Excerto:
Depois do êxito da edição em hebraico, o livro de Penzel saiu em versão inglesa, com o título Testimonies Without Bondaries.
Das autópsias e também das imagens, muitas delas feitas pelo próprio Hamas, acumulam-se em Israel as certezas de abusos sexuais generalizados no 7 de Outubro. E Ayelet Razin Bet Or, do Project Dina, numa conversa em Telavive, assegura que “houve cortes e incisões nas zonas genitais, tanto em mulheres como em homens assassinados, nomeadamente no Nova Festival, e que o sangue nas calças de algumas reféns filmadas a serem levadas indicia violações”.
Uma das dúvidas iniciais sobre o ataque ao Nova tinha que ver com o conhecimento prévio do festival pelo Hamas, que teria assim identificado além dos kibutz da região um outro alvo, com umas 4000 pessoas.
Fontes militares citadas pelos jornais israelitas admitem ter sido fortuita a ação do Hamas aqui. Ehud Yaari, analista político do Canal 12, defende, durante um almoço na aldeia árabe israelita de Abu Gosh, uma tese mais geral sobre aquilo que o Hamas e o seu líder em Gaza, Yahya Sinwar, pretendiam em termos de abrir várias frentes, do Líbano à Cisjordânia, que também vai no sentido de o Nova ter surgido como uma oportunidade, não algo planeado.
“O plano de Sinwar era muito mais ambicioso do que a maioria das pessoas acredita, mesmo em Israel. A sua intenção era ter um comboio de Toyotas de caixa aberta, aquilo a que chamo de camelos dos tempos modernos, carregados de combatentes do Hamas, acompanhados por motos, a percorrer a distância de 40 quilómetros de Gaza à cidade de Hebron, tudo a pensar em incendiar a Cisjordânia. Conseguem imaginar? Se um comboio de carros do Hamas entrasse em Hebron, todos os palestinianos agarrariam nas armas que têm debaixo do colchão e seria uma grande festa... Não aconteceu porque caíram no festival de música, o Nova. E com tantas raparigas bonitas, tantos reféns, tanta gente para matar e violar, etc., já não conseguiram chegar a Hebron”, diz o especialista em geopolítica do Médio Oriente, um jornalista veterano que tem no seu currículo entrevistas com o palestiniano Yasser Arafat, o líbio Muammar Khadafi, o egípcio Hosni Mubarak ou o rei Hussein da Jordânia e, igualmente, com todos os primeiros-ministros israelitas dos últimos 50 anos.
Uma das imagens do Nova que se tornaram virais de imediato nas redes sociais foi o rapto de Noa Argamani, que pede para não a matarem quando é levada numa moto. Imagens do próprio Hamas. A jovem israelita foi libertada há um mês, numa das raras operações de resgate de reféns em Gaza bem-sucedida por parte dos militares israelitas. Com ela foram também resgatados outros três participantes no festival de música trance. Segundo os jornais israelitas, um deles disse ter chegado a estar detido no mesmo local com Guy Gilboa Dalal. Palavras de renovada esperança para a família, incluindo o irmão mais velho, Gal, que estava também no Nova Music Festival, mas conseguiu escapar.

Tarefa:
Transcreva do excerto sobre o ataque ao Nova Festival tudo o que vai desde "Depois do êxito" até "umas 4000 pessoas.", sem alterar nada. As linhas a seguir não têm qualquer papel nisto.

Dados:
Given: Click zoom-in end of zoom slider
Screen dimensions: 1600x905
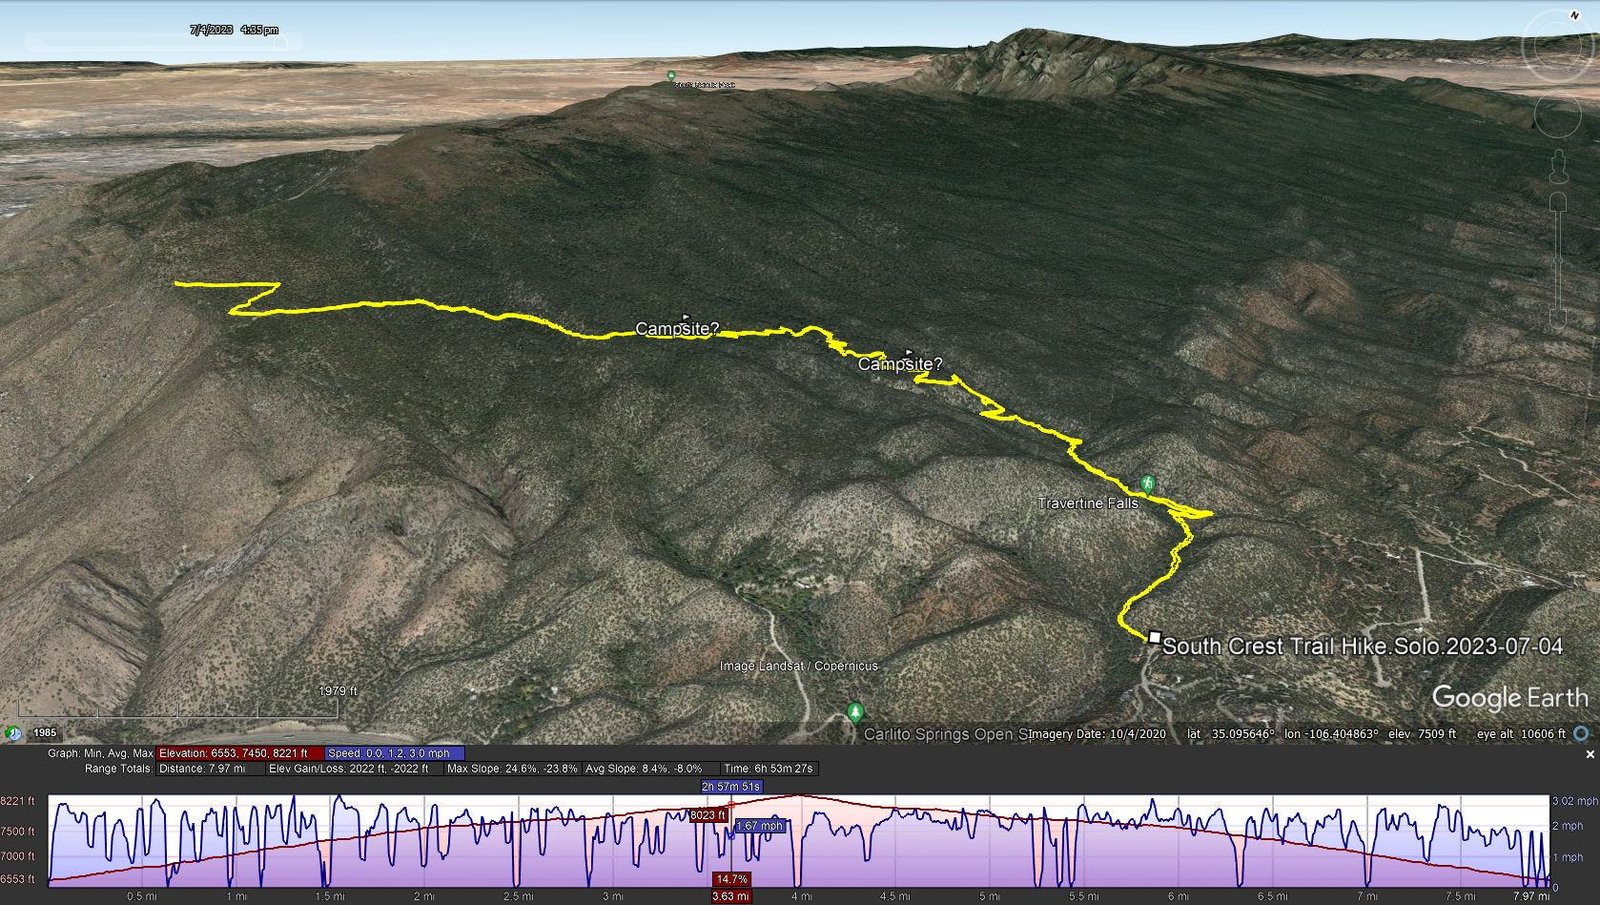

Resposta escrita:
Depois do êxito da edição em hebraico, o livro de Penzel saiu em versão inglesa, com o título Testimonies Without Bondaries.
Das autópsias e também das imagens, muitas delas feitas pelo próprio Hamas, acumulam-se em Israel as certezas de abusos sexuais generalizados no 7 de Outubro. E Ayelet Razin Bet Or, do Project Dina, numa conversa em Telavive, assegura que “houve cortes e incisões nas zonas genitais, tanto em mulheres como em homens assassinados, nomeadamente no Nova Festival, e que o sangue nas calças de algumas reféns filmadas a serem levadas indicia violações”.
Uma das dúvidas iniciais sobre o ataque ao Nova tinha que ver com o conhecimento prévio do festival pelo Hamas, que teria assim identificado além dos kibutz da região um outro alvo, com umas 4000 pessoas.